'Dear, generous, noble girl! no! I won't take from you a shilling! keep it all—nobody will spend it so well;—and I can't give you back your beauty; so keep it, my dear, all, for my oath's sake, when I am gone; and don't make me die under a prevaricating; which would be but a grievous thing for a person to do; unless he was but a bad believer: which, God help us! there are enough, without my helping to make more.'
Mr. Tyrold now again remonstrated, motioning to the weeping group to be gone.
'Ah! my dear Brother!' said Sir Hugh, 'you are the only right person that ought to have had it all, if it had not been for my poor weak brain, that made me always be looking askew instead of strait forward. And indeed I always meant you to have had it for your life, till the smallpox put all things out of my head. However, I hope you won't object to preach my funeral sermon, for all my bad faults, for nobody else will speak of me so kindly; which may serve as a better lesson for those I leave behind.'
Tears flowed fast down the cheeks of Mr. Tyrold, as he uttered whatever he could suggest most tenderly soothing to his Brother: and the young mourners, not daring to resist, were all gliding away, except Camilla, whose hand was fast grasped in that of her Uncle.

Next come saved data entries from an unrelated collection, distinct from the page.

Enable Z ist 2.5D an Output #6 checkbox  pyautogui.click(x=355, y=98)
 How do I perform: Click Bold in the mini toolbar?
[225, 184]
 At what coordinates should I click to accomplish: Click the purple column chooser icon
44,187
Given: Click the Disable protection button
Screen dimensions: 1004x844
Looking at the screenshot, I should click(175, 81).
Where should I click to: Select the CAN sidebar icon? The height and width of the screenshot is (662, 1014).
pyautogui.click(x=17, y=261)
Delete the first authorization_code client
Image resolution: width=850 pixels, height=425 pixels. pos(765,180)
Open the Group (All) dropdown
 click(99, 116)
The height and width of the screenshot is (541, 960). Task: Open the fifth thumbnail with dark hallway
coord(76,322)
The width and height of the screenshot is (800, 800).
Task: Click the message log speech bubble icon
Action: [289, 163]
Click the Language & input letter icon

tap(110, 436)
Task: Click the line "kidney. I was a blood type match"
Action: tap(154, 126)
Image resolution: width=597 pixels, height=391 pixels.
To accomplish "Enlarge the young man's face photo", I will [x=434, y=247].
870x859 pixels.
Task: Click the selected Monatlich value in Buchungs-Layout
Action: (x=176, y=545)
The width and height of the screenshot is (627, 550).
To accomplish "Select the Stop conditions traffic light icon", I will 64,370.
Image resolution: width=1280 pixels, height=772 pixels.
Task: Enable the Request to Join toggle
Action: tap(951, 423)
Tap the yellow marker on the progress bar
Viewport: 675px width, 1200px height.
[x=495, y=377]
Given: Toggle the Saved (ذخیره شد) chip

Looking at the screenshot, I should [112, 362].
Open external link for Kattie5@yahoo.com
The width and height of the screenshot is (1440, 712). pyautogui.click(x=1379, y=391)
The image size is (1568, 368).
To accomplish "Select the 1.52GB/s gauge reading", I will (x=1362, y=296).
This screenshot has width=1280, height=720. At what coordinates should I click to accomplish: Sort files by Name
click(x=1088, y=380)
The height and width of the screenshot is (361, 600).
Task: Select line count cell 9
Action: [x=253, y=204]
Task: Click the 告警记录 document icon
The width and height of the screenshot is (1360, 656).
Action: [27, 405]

'Ah, my Camilla,' cried he, as she would gently have withdrawn it, 'how shall I part with my little dear darling? this is the worst twitch to me of all, with all my contentedness! And the more because I know you love your poor old Uncle, just as well as if he had left you all he was worth, though you won't get one penny by his death!'
'O my dear, dearest Uncle—' exclaimed Camilla, in a passionate flood of tears; when Mr. Tyrold, assuring them both the consequences might be fatal, tore her away from the bed and the room.